Add a TUN/TAP receive mode that exercises the napi_gro_frags()
interface. This mode is available only in TAP mode, as the interface
expects packets with Ethernet headers.

Furthermore, packets follow the layout of the iovec_iter that was
received. The first iovec is the linear data, and every one after the
first is a fragment. If there are more fragments than the max number,
drop the packet. Additionally, invoke eth_get_headlen() to exercise flow
dissector code and to verify that the header resides in the linear data.

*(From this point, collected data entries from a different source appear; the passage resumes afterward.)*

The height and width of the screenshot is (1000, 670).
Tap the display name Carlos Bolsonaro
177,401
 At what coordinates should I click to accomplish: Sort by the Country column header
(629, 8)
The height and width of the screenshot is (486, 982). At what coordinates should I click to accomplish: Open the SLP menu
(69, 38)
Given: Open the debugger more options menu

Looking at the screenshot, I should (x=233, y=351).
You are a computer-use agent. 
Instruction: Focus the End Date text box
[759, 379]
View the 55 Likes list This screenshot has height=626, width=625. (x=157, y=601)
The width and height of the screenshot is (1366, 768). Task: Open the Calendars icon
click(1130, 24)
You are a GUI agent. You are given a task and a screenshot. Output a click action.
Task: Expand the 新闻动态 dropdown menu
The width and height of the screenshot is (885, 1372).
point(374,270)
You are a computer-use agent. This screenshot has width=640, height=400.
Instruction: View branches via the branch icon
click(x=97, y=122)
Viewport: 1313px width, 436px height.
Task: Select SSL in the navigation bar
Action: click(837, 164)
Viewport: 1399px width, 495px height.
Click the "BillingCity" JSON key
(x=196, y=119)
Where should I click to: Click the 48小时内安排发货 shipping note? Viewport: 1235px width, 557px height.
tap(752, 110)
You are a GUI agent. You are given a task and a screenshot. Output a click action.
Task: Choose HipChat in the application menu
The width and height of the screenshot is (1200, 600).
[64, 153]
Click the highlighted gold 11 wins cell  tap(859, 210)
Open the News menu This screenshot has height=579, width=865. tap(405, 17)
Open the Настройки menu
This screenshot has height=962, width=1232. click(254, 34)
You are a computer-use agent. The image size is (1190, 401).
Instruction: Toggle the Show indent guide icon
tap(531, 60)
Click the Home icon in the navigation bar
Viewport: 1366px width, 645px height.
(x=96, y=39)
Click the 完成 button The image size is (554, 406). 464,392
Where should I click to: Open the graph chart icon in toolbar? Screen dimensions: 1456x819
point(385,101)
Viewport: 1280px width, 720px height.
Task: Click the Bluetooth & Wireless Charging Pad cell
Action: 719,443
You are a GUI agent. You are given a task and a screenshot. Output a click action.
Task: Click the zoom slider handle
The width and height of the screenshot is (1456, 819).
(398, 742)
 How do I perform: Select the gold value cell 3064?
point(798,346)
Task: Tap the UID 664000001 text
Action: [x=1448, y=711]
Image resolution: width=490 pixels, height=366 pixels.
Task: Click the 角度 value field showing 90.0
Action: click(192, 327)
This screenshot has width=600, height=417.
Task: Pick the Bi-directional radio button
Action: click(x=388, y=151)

The napi_gro_frags() mode requires setting the IFF_NAPI_FRAGS option.
This is imposed because this mode is intended for testing via tools like
syzkaller and packetdrill, and the increased flexibility it provides can
introduce security vulnerabilities.

Signed-off-by: Petar Penkov <ppen...@google.com>
Cc: Eric Dumazet <eduma...@google.com>
Cc: Mahesh Bandewar <mahe...@google.com>
Cc: Willem de Bruijn <will...@google.com>
Cc: da...@davemloft.net
Cc: ppen...@stanford.edu
---
 drivers/net/tun.c           | 135 ++++++++++++++++++++++++++++++++++++++++++--
 include/uapi/linux/if_tun.h |   1 +
 2 files changed, 130 insertions(+), 6 deletions(-)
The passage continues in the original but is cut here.